Airway Mucosal Blood Flow in Bronchial Asthma

SUNIL D. KUMAR, MICHAEL J. EMERY, NEAL D. ATKINS, IGNACIO DANTA, and ADAM WANNER

Division of Pulmonary and Critical Care Medicine, Department of Medicine, University of Miami School of Medicine, Miami, Florida

As an inflammatory airway disease, asthma is expected to be associated with an increase in airway blood flow.
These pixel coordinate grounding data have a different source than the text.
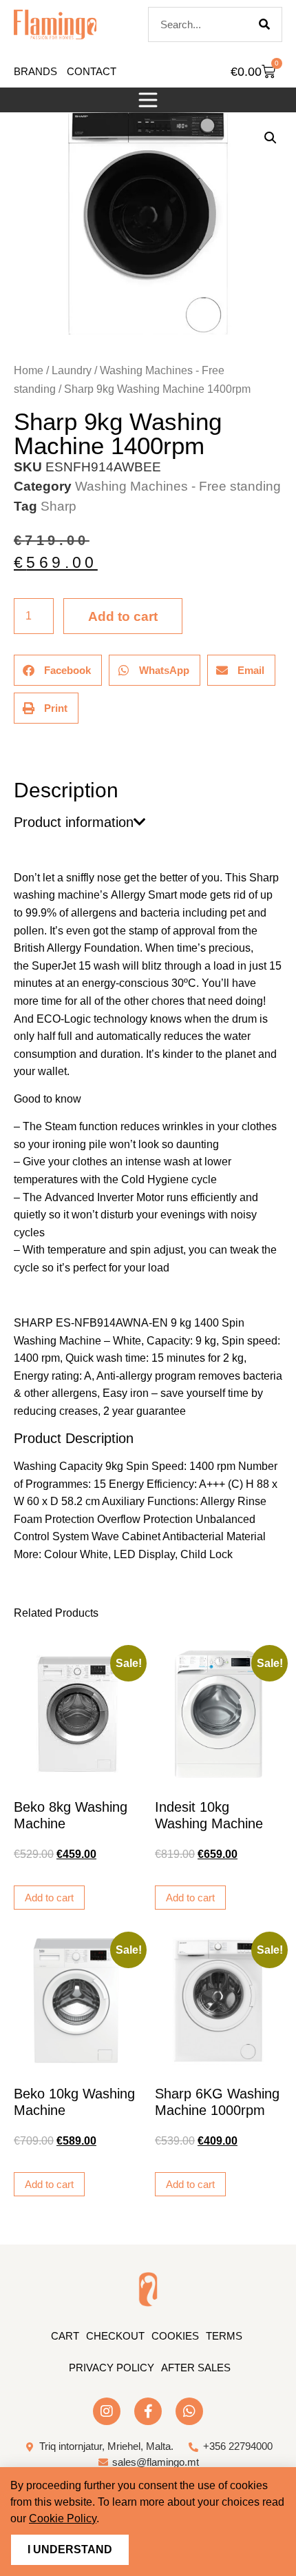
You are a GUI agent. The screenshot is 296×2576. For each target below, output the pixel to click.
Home (28, 370)
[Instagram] (106, 2411)
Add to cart (123, 616)
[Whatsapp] (189, 2411)
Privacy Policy (111, 2367)
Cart (65, 2336)
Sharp (58, 506)
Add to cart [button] (49, 1897)
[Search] (264, 24)
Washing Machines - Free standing (178, 486)
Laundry (72, 370)
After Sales (196, 2367)
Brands (35, 71)
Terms (224, 2336)
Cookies (175, 2336)
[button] (148, 100)
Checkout (115, 2336)
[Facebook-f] (148, 2411)
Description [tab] (13, 751)
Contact (91, 71)
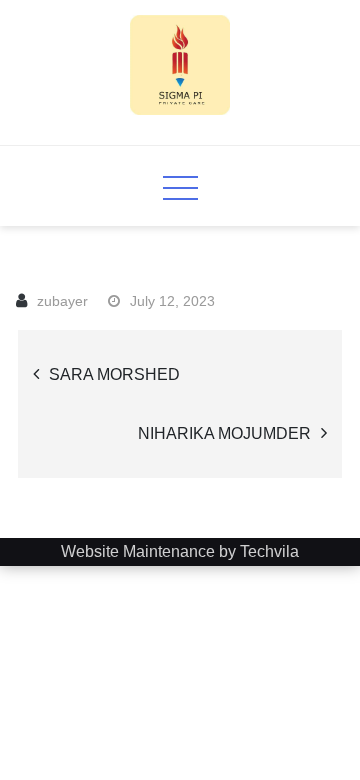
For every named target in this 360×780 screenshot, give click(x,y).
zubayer (62, 301)
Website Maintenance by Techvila (180, 551)
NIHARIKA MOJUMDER (224, 433)
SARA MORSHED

We therefore compared airway mucosal blood flow (Q aw) among normal subjects (n = 11) and patients with stable asthma receiving (n = 13) or not receiving (n = 10) long-term inhaled glucocorticosteroid (GS) therapy. Q aw was calculated from the uptake of dimethyl ether in the anatomic dead space minus the most proximal 50 ml (DS), and expressed as blood flow per ml DS. Mean (± SE) Q aw was 38.5 ± 5.3 µl · min-1 · ml-1 in normals, 68.2 ± 7.9 µl · min-1 · ml-1 in GS-naive asthmatics (p < 0.01), and 55.4 ± 5.3 µl · min-1 · ml-1 in GS-treated asthmatics (p < 0.05). Ten minutes after administration of 180 µg albuterol by metered dose inhaler, mean Q aw increased by 83 ± 26% in normal subjects (p < 0.01), but did not change significantly in GS-naive (+5 ± 8%) or GS-treated (+32 ± 15%) asthmatics. These results demonstrate that Q aw is increased in stable asthmatics and resistant to further increase by a standard inhaled dose of a beta-adrenergic agonist.